The sm_60 architecture, that is newly supported in CUDA 8.0, has native fp64 atomicAdd function. Because of the limitations of our toolchain and CUDA language, the declaration of this function needs to be present even when the code is not being specifically compiled for sm_60. This causes a problem in your code because you also define a fp64 atomicAdd function.
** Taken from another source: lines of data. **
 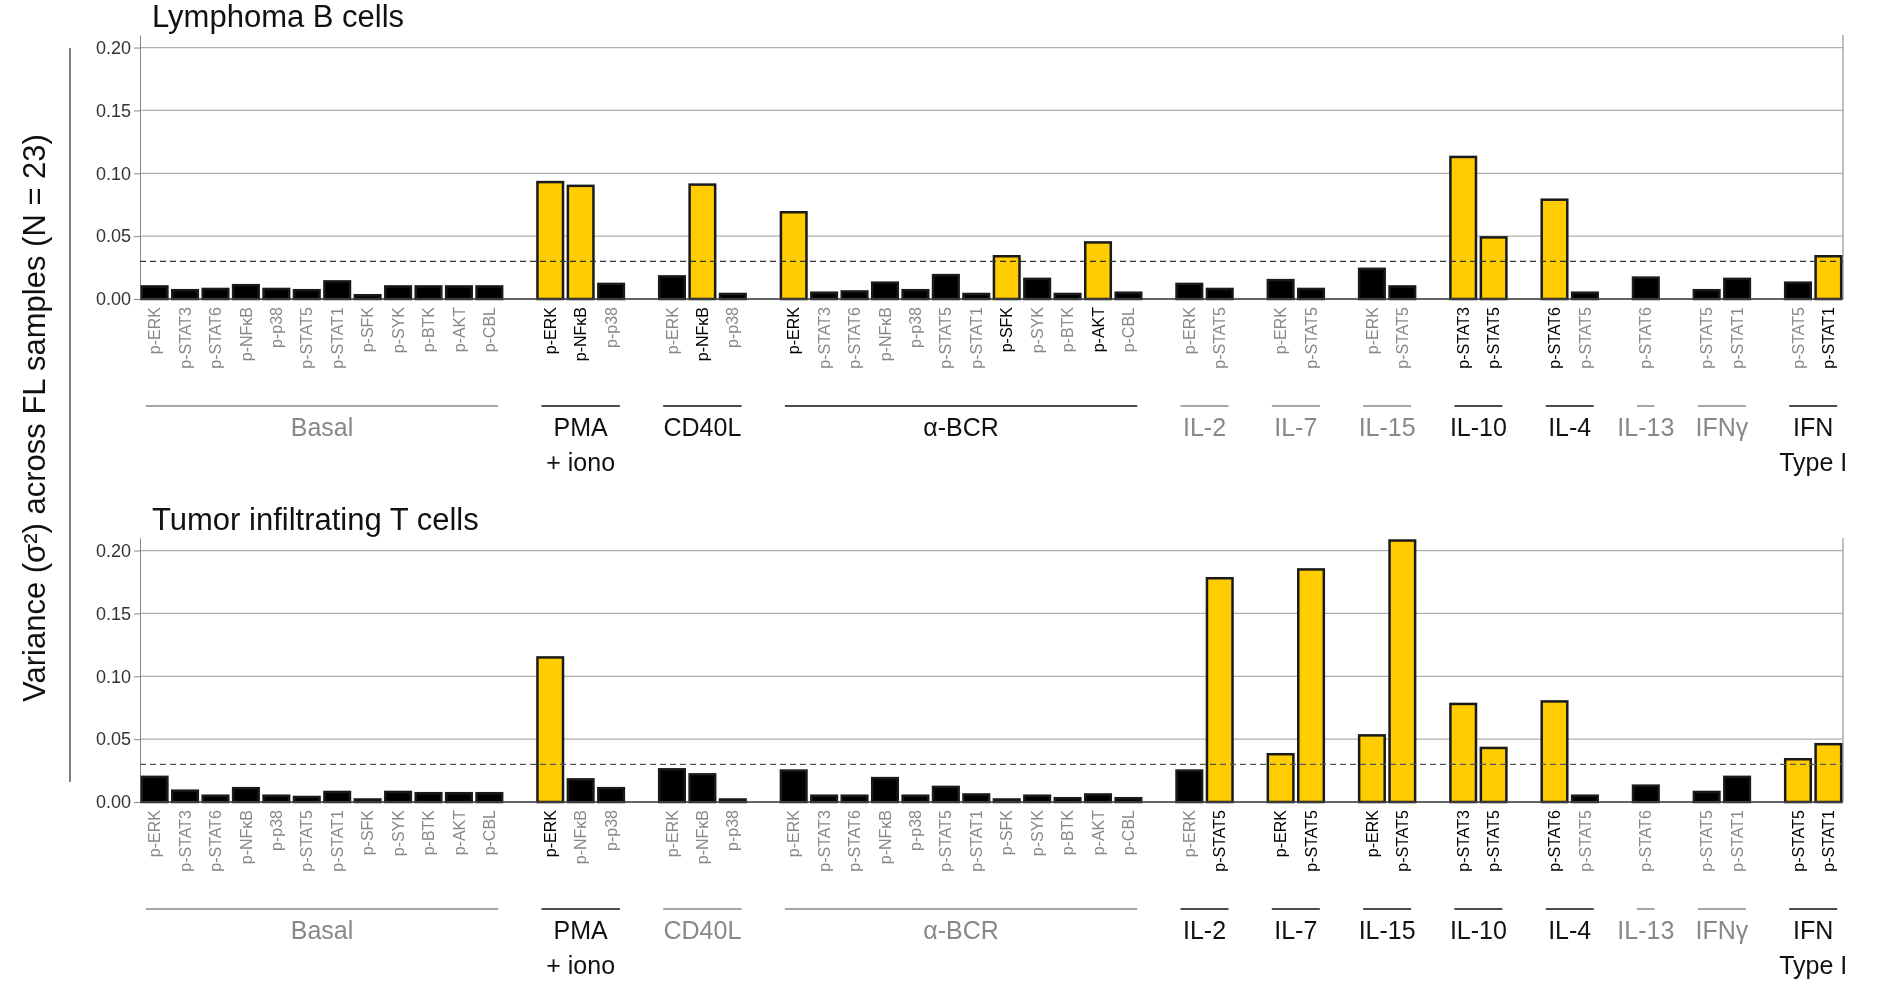 What do you see at coordinates (1478, 930) in the screenshot?
I see `text: IL-10` at bounding box center [1478, 930].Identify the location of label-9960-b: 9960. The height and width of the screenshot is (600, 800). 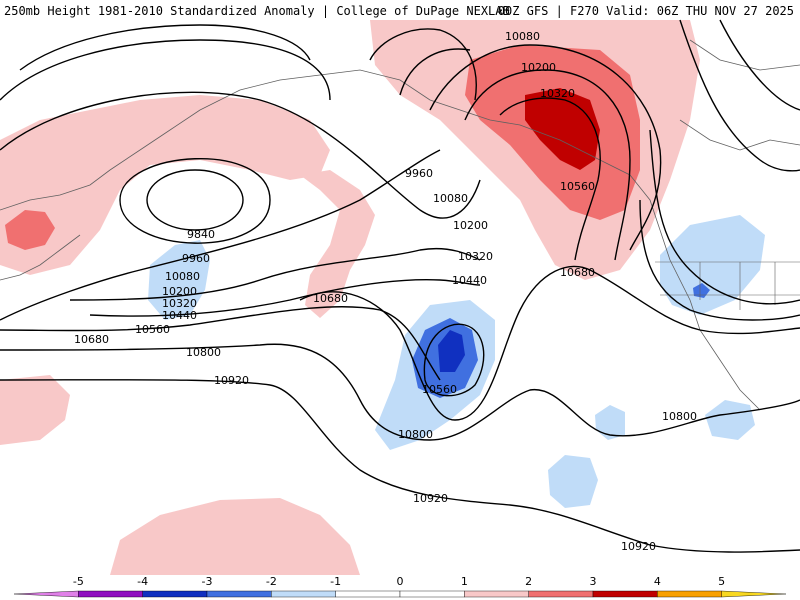
(419, 174).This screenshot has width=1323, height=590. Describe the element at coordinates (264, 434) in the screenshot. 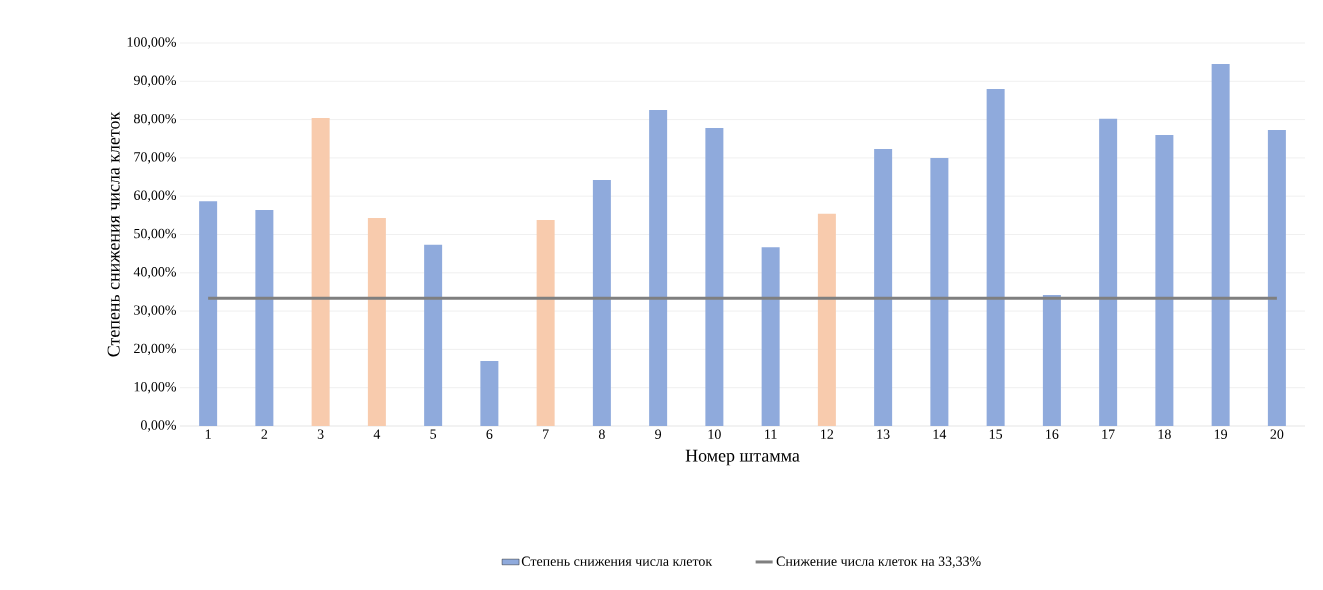

I see `x-tick-label: 2` at that location.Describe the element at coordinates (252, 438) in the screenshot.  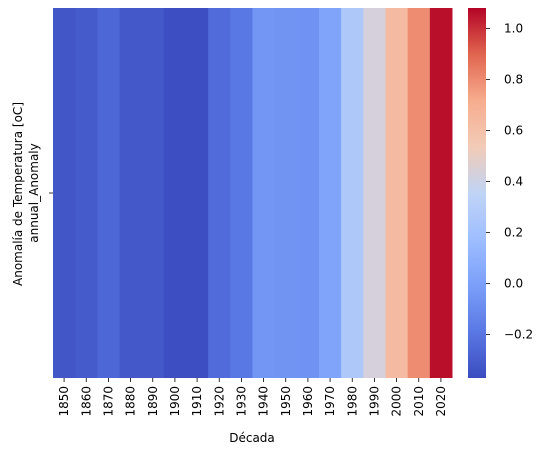
I see `x-axis-label: Década` at that location.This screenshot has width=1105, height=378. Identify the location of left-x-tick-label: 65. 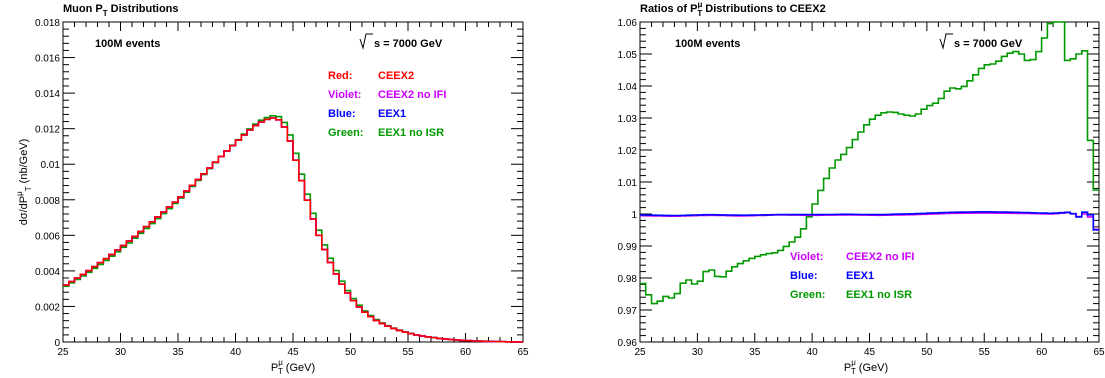
(523, 352).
CUDA builtin functions such as atomicAdd are implementation-defined and can be changed between CUDA releases. Users should not define functions with the same names as any CUDA builtin functions. We would suggest you to rename your atomicAdd function to one that is not the same as any CUDA builtin functions.
- kangshiyin almost 8 years
  
  Looks like a bug in CUDA 8 RC to me. It seems the native double atomicAdd() works only with sm_60 but also can be seen with sm_35. Maybe you could solve this by renaming your own version.
- kalj almost 8 years
  
  @Eric Yes, renaming resolves it. Post edited to include this.
kalj almost 8 years

I may not keep it using the same name, as that results in the first of the errors above, "function ... has already been defined". How is it not a bug to give a completely unnecessary error, with a very confusing message?
Florent DUGUET almost 8 years

@kalj, you may keep the same name, but guarded by __CUDA_ARCH__. If your declaration is guarded by this macro you should not have the errors listed above. Moreover, this will leave your code with some consistence and clarity. Truely, whether it is a bug or an API support choice is more opinion than technical statement. Choose whichever, but NVIDIA will get the last word on it.
kalj almost 8 years

Perhaps I am not understanding what you mean? If I add #if ( __CUDA_ARCH__ < 600 ) and #endif around the whole function definition in my snippet above, and compile with -arch=sm_35, I still get exactly the same error. And why should it change -- the if case evaluates to true and I get identical code to the first case?
Florent DUGUET almost 8 years

@kalj, my macro test was indeed incomplete (that is fixed). I provided a complete example wich compiles using CUDA 8.0 RC on linux Ubuntu 16.04.
kalj almost 8 years

Okay, now this makes sense, and solves the problem. However, I still feel that this is not av very nice behavior from the compiler. The developers do recognize this if not as a bug, but still as an issue. See my edit of the question.
Kriegalex almost 7 years

How do you prevent custom pre-pascal atomicAdd(double, double) to hide the atomicAdd(float, float) CUDA function (device_atomic_function.hpp) on systems >=CC2.X && < CC6.X ?
Florent DUGUET almost 7 years

@Kriegalex, I would assume the C++ compiler to mitigate between float and double types.
Kriegalex almost 7 years

@FlorentDUGUET it was a thing of namespaces, atomicAdd(double, double) should be outside the namespace, otherwise you have to provide yourself the float version
AdrianO almost 7 years

I'm confused about the if pragma statement -- if I want to overwrite atomicAdd(double*, double) only pre sm_60 and for CUDA <8.0, shouldn't this read #if defined(__CUDA_ARCH__) && __CUDA_ARCH__ >= 600 with the same following if-structure as you said?
Kolay.Ne almost 4 years

@FlorentDUGUET, why have you edited your answer (replaced #if condition ... #endif with #if !condition #else ... #endif)? The if-endif version didn't work for me (I guess, it was always true, regardless of architecture), and if-else-endif did, but I wonder if you could tell me why???